Date Time Attendance Minutes
05/09 13:00 - 14:00 Astha, Brent, Kris, Jarif, Josephine
  • Brainstormed research questions

  • Established a project timeline

  • Allocated roles

09/09 16:00 - 17:00 Astha, Deevesh, Kris, Jarif
  • Reviewed progress on Research Question 1

  • Changed Research Question 2

  • Decided on the limitations and assumptions

  • Planned tasks for the next week

17/09 17:00 - 18:30 Astha, Brent, Deevesh, Kris, Jarif, Josephine
  • Reviewed progress on Research Question 1 and 2

  • Worked on the professional standard of report and acknowledgements.

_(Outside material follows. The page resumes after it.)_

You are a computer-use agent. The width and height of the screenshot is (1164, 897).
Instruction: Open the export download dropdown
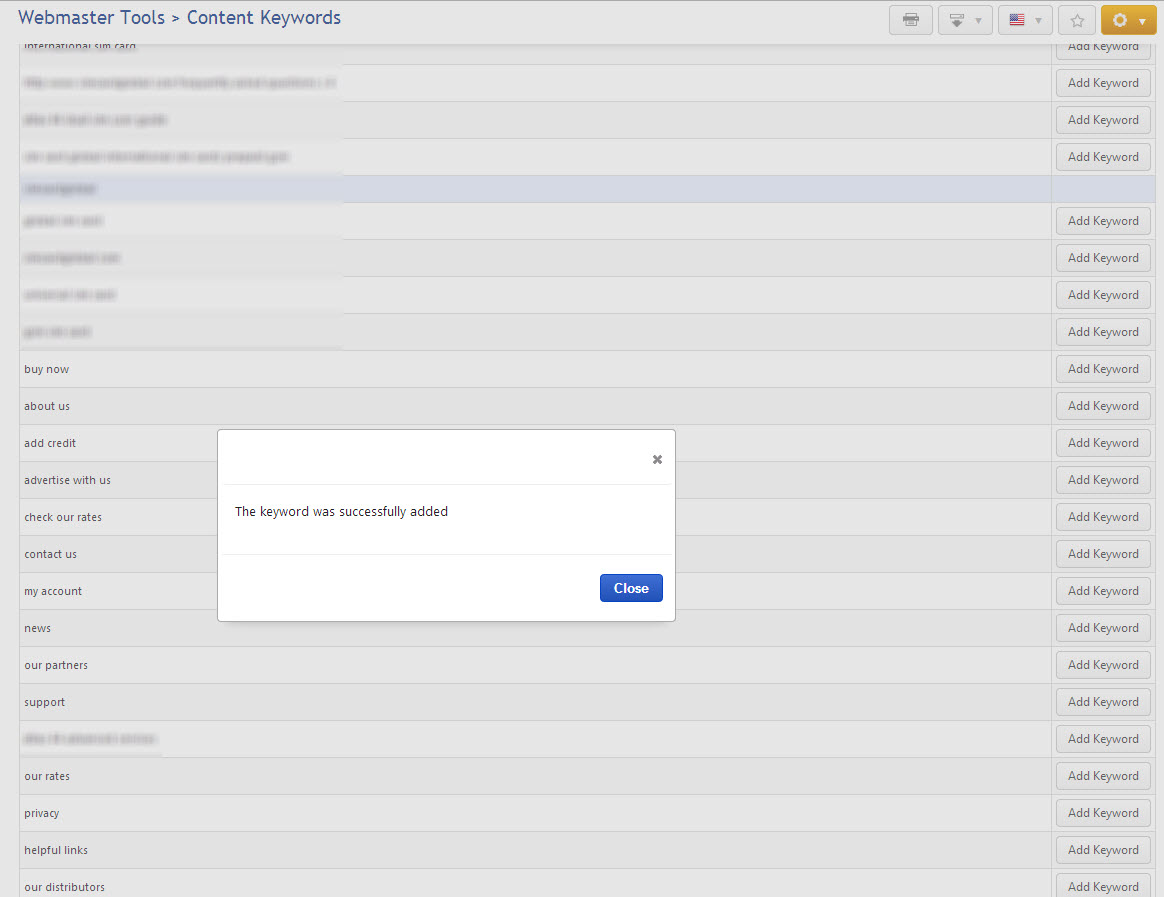(964, 20)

  • Wrote the executive summary

  • Split tasks for the presentation

  • Tabulated group contribution and meeting hours

  • Compiled everything to R and completed final edit

Group Contribution

Task Group Member Allocated
Executive Summary All
Exploratory Data Analysis Astha, Jarif
Research Question 1 Josephine, Kris
Research Question 2 Deevesh, Kris, Josephine 
Articles 1 and 2 Astha, Brent, Josephine
Acknowledgement All
Professional Standard of Report Astha, Brent, Jarif
Presentation All

Professional Standard of Report

We adhered to the shared value of truthfulness and integrity by ensuring our analyses relied solely on the data, avoiding bias or preconceived conclusions. We also followed the ethical principle of transparency, exposing our data cleaning steps, displaying R code used for key findings, and documenting limitations so that our methods and results are clear and reproducible.